Detto ciò, è interessante osservare come ci siano segnali che questo modello non necessariamente possa essere quello vincente nel futuro. O, comunque, debba essere l'unico a garantire informazione. In primo luogo, perché la formula pubblicitaria resta estremamente legata alla salute del cliente pubblicitario, e in periodi di crisi congiunturale come quello attuale, dimostra la fragilità dei sistemi editoriali italiani. Non solo. Gli ultimi anni hanno evidenziato anche una tale forza dominante dei clienti, e ancor più dei grandi centri di gestione (o sarebbe meglio dire di "commistione") dei budget pubblicitari-comunicazionali, da lasciar prevedere prima o poi una battaglia deontologico-sociale di rigetto (è tra i progetti scritti nel Dna di ETicaNews).

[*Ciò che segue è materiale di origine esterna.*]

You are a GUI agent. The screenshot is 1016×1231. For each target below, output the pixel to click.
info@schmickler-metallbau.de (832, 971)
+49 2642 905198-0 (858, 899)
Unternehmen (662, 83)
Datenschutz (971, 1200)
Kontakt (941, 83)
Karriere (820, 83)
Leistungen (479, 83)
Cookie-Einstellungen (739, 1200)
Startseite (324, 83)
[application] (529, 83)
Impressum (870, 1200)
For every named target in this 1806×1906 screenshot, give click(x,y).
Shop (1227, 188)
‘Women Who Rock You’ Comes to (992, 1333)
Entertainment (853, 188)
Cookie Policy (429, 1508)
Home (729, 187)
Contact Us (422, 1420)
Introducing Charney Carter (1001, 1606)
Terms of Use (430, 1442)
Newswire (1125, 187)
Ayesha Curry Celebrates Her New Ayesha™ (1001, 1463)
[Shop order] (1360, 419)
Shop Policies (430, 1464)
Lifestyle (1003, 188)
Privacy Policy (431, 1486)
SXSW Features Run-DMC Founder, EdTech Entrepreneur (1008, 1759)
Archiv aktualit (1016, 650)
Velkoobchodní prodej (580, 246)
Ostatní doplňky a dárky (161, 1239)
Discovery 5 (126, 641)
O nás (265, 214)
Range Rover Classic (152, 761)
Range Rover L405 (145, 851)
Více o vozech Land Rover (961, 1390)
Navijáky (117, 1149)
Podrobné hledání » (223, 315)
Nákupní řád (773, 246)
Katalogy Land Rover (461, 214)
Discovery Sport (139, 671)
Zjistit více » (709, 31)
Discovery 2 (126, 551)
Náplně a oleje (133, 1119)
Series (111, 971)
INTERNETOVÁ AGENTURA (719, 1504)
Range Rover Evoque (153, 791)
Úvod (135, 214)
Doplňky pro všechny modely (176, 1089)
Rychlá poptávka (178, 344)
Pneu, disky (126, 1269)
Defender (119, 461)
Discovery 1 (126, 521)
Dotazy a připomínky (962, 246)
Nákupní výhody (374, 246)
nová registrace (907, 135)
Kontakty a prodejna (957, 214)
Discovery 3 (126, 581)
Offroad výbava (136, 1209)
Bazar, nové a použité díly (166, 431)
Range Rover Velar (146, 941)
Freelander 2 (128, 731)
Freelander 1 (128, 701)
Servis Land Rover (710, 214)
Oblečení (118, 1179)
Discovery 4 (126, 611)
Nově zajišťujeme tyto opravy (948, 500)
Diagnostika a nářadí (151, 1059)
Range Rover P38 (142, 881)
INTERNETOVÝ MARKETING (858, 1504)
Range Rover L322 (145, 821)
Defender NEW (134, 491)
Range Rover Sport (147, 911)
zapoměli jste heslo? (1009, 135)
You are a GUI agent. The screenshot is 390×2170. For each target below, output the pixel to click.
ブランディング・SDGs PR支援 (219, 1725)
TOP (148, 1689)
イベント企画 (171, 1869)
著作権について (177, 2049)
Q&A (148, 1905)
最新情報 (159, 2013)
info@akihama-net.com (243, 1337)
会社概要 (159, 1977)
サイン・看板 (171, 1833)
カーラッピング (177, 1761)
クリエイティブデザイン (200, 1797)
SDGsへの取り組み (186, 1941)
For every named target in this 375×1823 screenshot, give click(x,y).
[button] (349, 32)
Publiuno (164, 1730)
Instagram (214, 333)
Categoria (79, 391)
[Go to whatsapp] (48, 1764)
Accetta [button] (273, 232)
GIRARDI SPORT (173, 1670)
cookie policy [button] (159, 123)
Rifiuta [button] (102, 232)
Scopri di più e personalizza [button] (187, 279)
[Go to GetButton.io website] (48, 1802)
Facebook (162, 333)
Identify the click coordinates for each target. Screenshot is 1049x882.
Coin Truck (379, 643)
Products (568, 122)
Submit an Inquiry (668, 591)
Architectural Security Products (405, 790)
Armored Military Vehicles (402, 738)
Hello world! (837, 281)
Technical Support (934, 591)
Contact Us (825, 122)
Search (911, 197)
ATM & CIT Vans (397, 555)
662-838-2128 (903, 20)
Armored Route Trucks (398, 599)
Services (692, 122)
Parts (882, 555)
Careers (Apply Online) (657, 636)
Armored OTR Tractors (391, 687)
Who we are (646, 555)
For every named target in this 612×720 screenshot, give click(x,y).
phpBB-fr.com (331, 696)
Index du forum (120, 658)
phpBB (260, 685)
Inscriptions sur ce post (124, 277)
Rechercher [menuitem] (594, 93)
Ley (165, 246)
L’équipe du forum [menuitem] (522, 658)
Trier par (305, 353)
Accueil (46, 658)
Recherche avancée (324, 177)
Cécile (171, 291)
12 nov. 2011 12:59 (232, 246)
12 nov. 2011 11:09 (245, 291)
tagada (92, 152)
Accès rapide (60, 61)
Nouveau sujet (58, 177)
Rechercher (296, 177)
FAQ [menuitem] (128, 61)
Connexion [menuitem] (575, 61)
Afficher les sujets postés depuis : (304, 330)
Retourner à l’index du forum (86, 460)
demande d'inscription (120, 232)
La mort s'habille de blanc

Inoltre, cominciano a rilevarsi esperienze che evidenziano la possibilità di "tornare" a un sistema premiante dei contenuti, ovvero al pagamento degli stessi da parte di "fruitori" tornati a essere "lettori". L'ultimo caso emblematico è quello del New York Times: nel quarto trimestre 2012, per la prima volta i ricavi dalla circolazione e dagli abbonamenti hanno superato quelli da pubblicità.
È facile rispondere: si tratta di un quotidiano in lingua inglese, il cui bacino di utenza è assai differente da quelli di un giornale italiano o europeo. Sarà, ma qualche tentativo comincia a essere sperimentato anche in Europa. Una ricostruzione l'ha tentata, nei giorni scorsi, Marco Cesario per linkiesta partendo da un pamphlet che sta spopolando in Francia, sotto l'egida di una frase di Jacques Ellul: «Ciò da cui siamo minacciati non è l'eccesso d'informazione, ma l'eccesso d'insignificanza». Argomento del Manifesto XXI - così è nominato il pamphlet - il giornalismo senza pubblicità. Vengono citati e raccontati i casi francesi Mediapart e Courrier International, e quello spagnolo di InfoLibre.
Ma anche l'Italia comincia a muoversi. Per esempio, con Internazionale, il cui modello prevede "anche" la pubblicità, ma non solo. Ed è di questi giorni l'annuncio della nascita di Inpiù, testata diretta da Giancarlo Santalmassi, accessibile solo con abbonamento nelle sezioni di notizie più sensibili. Il direttore sottolinea: «Oggi sapere di più, non attribuisce più potere. Sapere meglio, sì». Sempre Santalmassi sottolinea un evento la cui portata forse è sfuggita a molti: «In questi giorni - dice - Google ha dovuto firmare in Francia l'accordo che prevede il pagamento delle notizie. E' solo l'inizio di un quadro completamente nuovo dell'informazione, in cui la quantità conta sempre meno. La qualità sempre di più».
Google sembra si appresti a negoziare qualcosa del genere anche in Italia. Potrebbe essere la svolta verso una prima rivoluzione della stampa-on-line. Nella quale immaginare una gara sulla qualità, e in prospettiva immaginare una serie di portali specializzati e con lettori - anzi, qualcosa di più, sottoscrittori - fidelizzati al progetto, che con passione seguano, partecipino, contribuiscano alla sostenibilità della propria «preghiera del mattino».
Un mondo del giornalismo in cui, parafrasando la frase sull'azionariato di Enrico Cuccia, i lettori non si contino. Ma si pesino.